Un ancien avocat du barreau de Chartres, Sidney Amiel, condamné le 23 juin par la cour d’assises des Yvelines à 10 ans d’emprisonnement pour un viol et plusieurs agressions sexuelles ou tentatives a été libéré, mais reste sous contrôle judiciaire, rapporte L’Echo républicain.

« Il est placé sous contrôle judiciaire, avec les mêmes obligations que lors de l’enquête, notamment de pointer régulièrement au commissariat ou à la gendarmerie les plus proches de son domicile, de ne pas rencontrer les victimes, etc… » rapporte le journal régional.

Sidney Amiel s’est vu ajouter une obligation supplémentaire de soins, par les juges. Il sera rejugé par la Cour d’Assises courant 2018.

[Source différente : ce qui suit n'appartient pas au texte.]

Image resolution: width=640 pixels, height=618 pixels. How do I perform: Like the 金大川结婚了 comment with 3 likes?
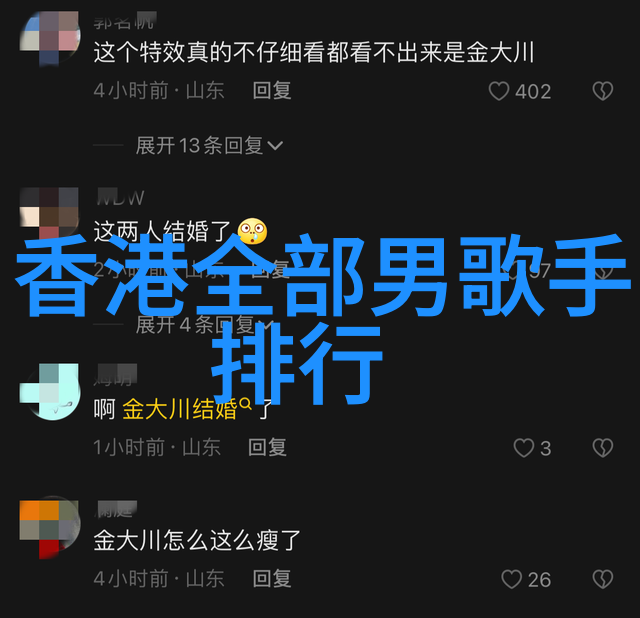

L’ancien poids lourd du barreau de Chartres, 67 ans, qui comparaissait libre, n’a eu de cesse de nier les accusations au cours des trois semaines d’audience.

Deux clientes, une collaboratrice et une secrétaire l’accusaient de les avoir agressées au sein de son cabinet ou d’avoir tenté de le faire. Son ex-belle-fille avait pour sa part dénoncé des attouchements, alors qu’elle était adolescente, dans le cadre familial.

« Les faits reprochés sont aggravés par sa qualité d’avocat », ce qui « aurait dû le pousser à se contrôler », avait estimé jeudi l’avocat général. « Ces choses-là peuvent être soignées, il n’a rien fait. »

Pour le viol en 2003 dont l’accuse l’une de ses anciennes collaboratrices, la victime est « parfaitement crédible dans ce qu’elle dit », avait souligné le représentant de l’accusation.

Quant aux autres parties civiles, le magistrat avait dit ne pas croire que Sidney Amiel n’était que « tactile » avec elles, comme lui et ses proches n’ont cessé de le répéter.

« En réalité, je crois qu’il ne se contrôle pas », avait-il ajouté, balayant notamment la thèse des différents « complots » – professionnel, antisémite, policier – évoqués par la défense tout au long de l’instruction.

« Coureur de jupons », « infidèle », « grossier », « tactile », c’est « incontestable », avait rétorqué Me Frédéric Landon, avocat de la défense. Mais il avait fait valoir que pour chaque fait reproché et en l’absence de témoin, c’était « parole contre parole ».

« Ce n’est pas qu’un prédateur sexuel, c’est un dominateur sexuel », avait pour sa part asséné le conseil de la victime de viol, Me Pierre-Ann Laugery, appelant les jurés à libérer les plaignantes de « la boule au ventre », de la « honte », de la « culpabilité » qu’elles ressentent depuis les faits.